7. Nothing herein will be construed as a warranty of accuracy, worth or fitness of the information furnished pursuant to this Agreement. The furnishing of Confidential Information hereunder will not obligate either party to enter into any further agreement or negotiation with any other party or, except as expressly set forth herein, to refrain from entering into an agreement or negotiation with any other party or to refrain from engaging in any business activity whatsoever. 8. This Agreement will be binding upon and inure to the benefit of the parties hereto and their respective successors and assigns. Notwithstanding the foregoing, this Agreement will not be assignable without the prior written consent of both parties.

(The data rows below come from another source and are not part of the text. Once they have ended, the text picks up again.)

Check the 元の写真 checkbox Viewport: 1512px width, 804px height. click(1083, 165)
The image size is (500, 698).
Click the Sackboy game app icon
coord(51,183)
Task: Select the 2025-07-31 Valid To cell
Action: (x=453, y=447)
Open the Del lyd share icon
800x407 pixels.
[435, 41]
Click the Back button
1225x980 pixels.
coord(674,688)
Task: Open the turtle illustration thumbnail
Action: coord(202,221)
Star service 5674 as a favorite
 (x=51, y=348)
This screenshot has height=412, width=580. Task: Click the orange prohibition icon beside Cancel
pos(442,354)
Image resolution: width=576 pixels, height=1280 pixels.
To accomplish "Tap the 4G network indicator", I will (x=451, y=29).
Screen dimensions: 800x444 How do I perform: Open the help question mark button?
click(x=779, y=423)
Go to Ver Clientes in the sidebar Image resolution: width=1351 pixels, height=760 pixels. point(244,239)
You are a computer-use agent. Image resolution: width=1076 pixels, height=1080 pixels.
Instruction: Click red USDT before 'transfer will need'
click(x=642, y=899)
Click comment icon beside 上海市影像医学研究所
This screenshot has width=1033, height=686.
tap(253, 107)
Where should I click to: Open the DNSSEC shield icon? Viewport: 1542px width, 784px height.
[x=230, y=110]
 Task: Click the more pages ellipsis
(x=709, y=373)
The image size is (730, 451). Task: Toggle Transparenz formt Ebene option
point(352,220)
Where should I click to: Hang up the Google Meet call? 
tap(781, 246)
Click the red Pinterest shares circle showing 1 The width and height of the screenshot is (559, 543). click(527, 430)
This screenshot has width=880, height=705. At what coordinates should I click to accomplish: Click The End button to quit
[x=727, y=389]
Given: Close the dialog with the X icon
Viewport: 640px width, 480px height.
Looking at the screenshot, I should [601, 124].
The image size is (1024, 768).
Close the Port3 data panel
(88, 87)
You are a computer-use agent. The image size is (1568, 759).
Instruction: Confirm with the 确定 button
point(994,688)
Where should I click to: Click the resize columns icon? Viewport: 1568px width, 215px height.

9. No failure or delay by a party in exercising any right under this Agreement will operate as a waiver of such right or any other right under this Agreement. This Agreement will be governed by and construed in accordance with the laws of the State of Florida, USA, without regard to principles of conflicts of law. In the event any provision of this Agreement is for any reason held to be invalid, illegal or unenforceable in any respect, the remaining provisions of this Agreement will remain in full force and effect to the maximum extent possible. This Agreement constitutes the entire agreement between the parties hereto relating to the subject matter hereof. All prior or contemporaneous agreements or understandings between the parties relating to the subject matter hereof, whether oral or written, are superseded by and merged into this Agreement. No change or modification of this Agreement will be valid unless the same is in writing and signed by the parties.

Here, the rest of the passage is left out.